I soldati siriani, con il supporto aereo russo, continuano la loro avanzata all’interno dei quartieri orientali della città, roccaforte di ribelli e jihadisti. L‘obiettivo del governo di Damasco è interrompere le principali linee di rifornimento degli insorti e mettere in sicurezza le zone appena conquistate, per poi prepararsi alla battaglia finale in uno scontro che vede coinvolti più di 200.000 civili. Secondo le Nazioni Unite, ad Aleppo, sono in atto “crimini di guerra”. Secondo il capo del Consiglio dei diritti umani Onu di Ginevra, Zeid Ra’ad Al Hussein, il Consiglio di Sicurezza delle Nazioni Unite dovrebbe “trovare un modo per limitare il ricorso al potere di veto” dei membri permanenti, “quando ci sono gravi timori che possano essere stati commessi crimini di guerra, crimini contro l’umanità’ o genocidio”. “Siamo chiari: coloro che usano armi sempre piu’ distruttive, sanno quel che fanno. Sanno di star commettendo crimini di guerra” , ha dichiarato Ban Ki Moon. Un riferimento velato alla Russia, principale potenza internazionale direttamente coinvolta nel conflitto. Non solo Aleppo e non solo la Russia, al centro della partita siriana torna prepotentemente anche la Turchia. In un gioco al massacro senza fine, il governo di Ankara è impegnato nella sua guerra personale contro i curdi. Da più di un mese, l’esercito turco fornisce supporto diretto a milizie siriane anti curde con l’obiettivo di creare una fascia di sicurezza, che impedisca ai curdi siriani di avanzare a ridosso del confine .
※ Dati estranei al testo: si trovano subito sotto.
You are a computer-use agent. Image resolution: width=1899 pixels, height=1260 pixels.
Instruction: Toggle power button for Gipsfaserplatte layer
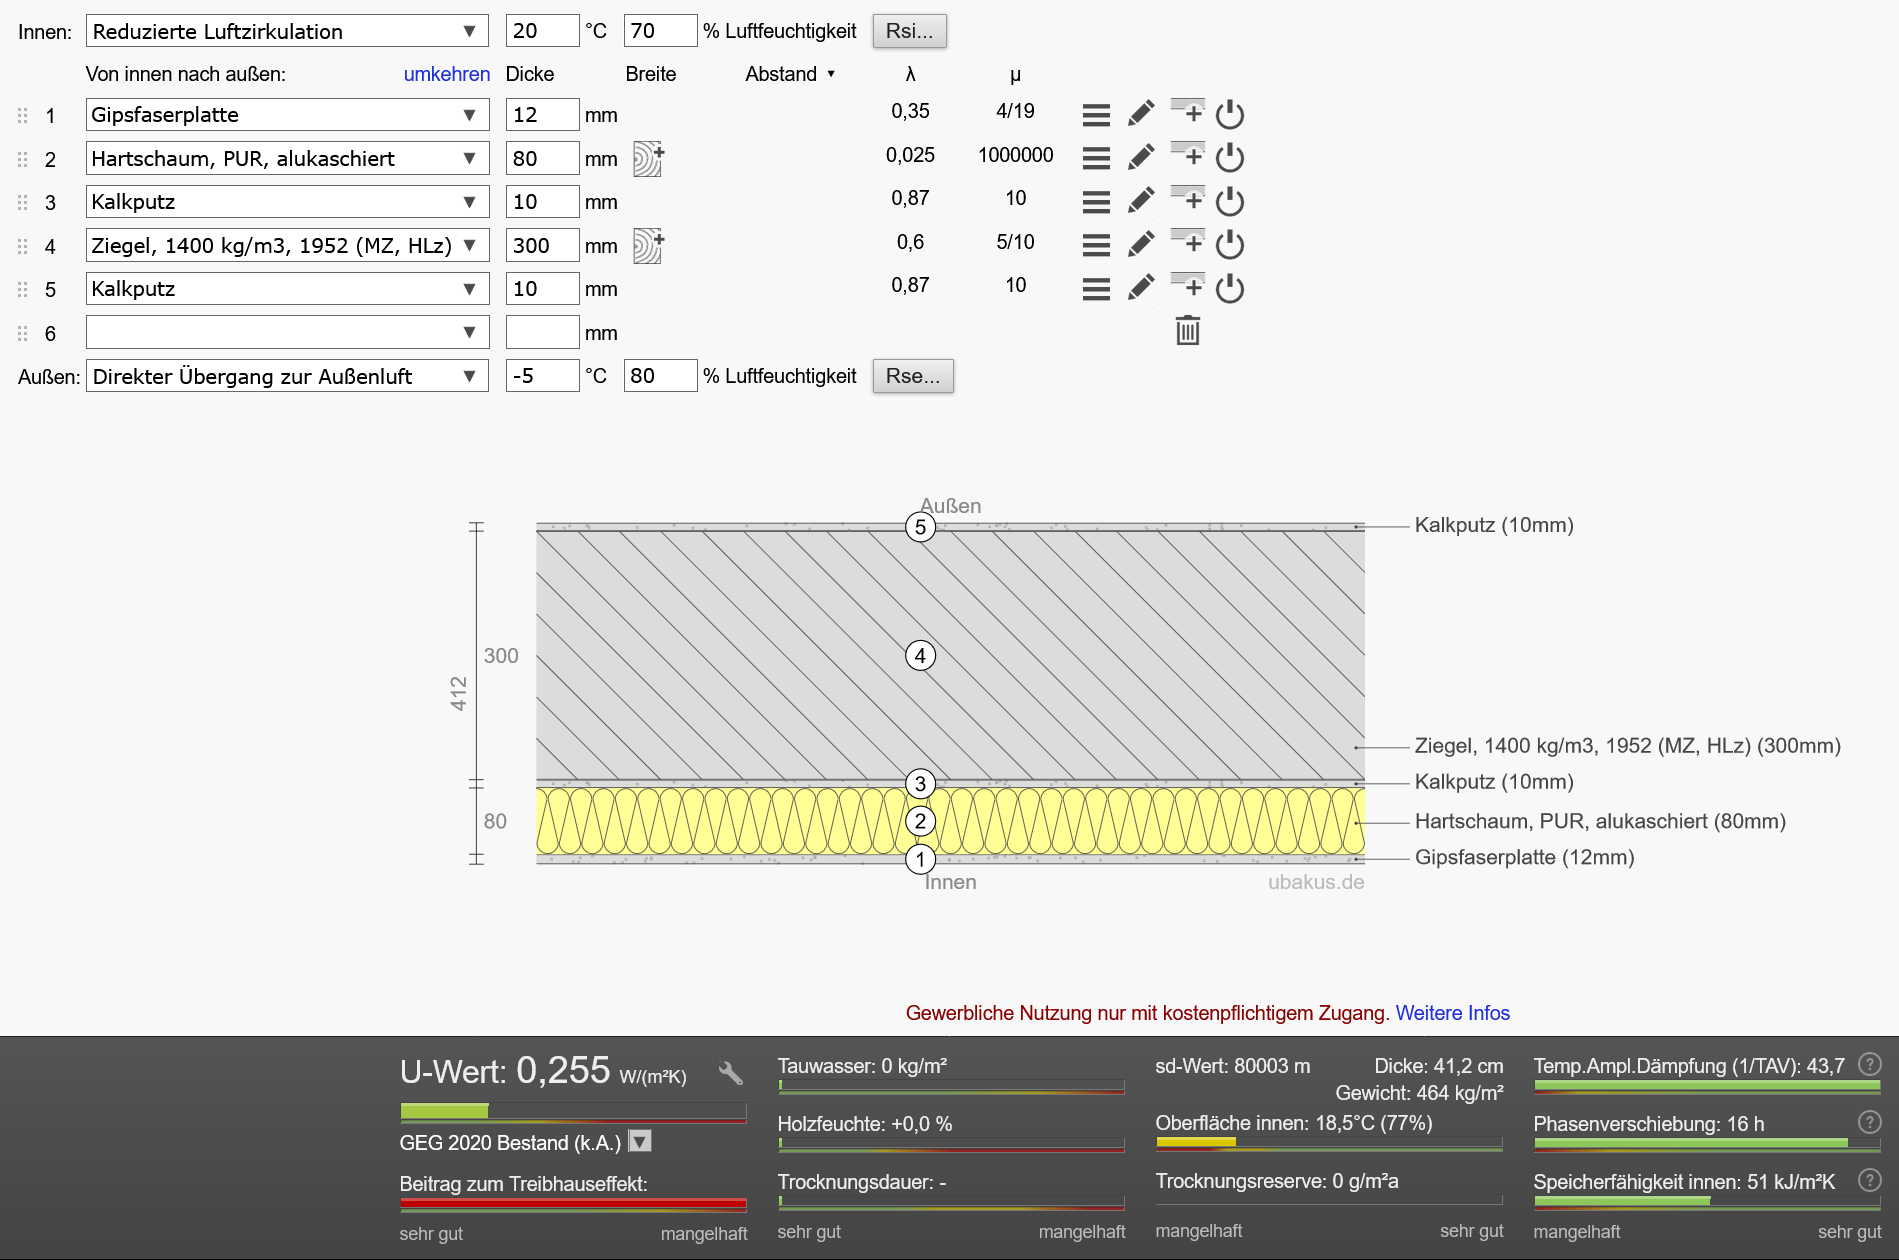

Una presenza ingombrante quella di Ankara, che ora deve scontrarsi anche con le proteste che arrivano dall’Iraq. Il governo di Baghdad ha attaccato duramente il presidente turco Recep Tayyip Erdogan, intimandogli di ritirare le sue truppe dal nord del paese, dopo che, quest’ultimo, in una recente dichiarazione a proposito della situazione a Mosul, si era auspicato una “pulizia etnica” della città, augurandosi la presenza solo di “arabi sunniti, curdi sunniti, turkmeni”. Parole pesanti che, secondo il premier iracheno Haider al-Abadi, possono portare a una “guerra regionale”.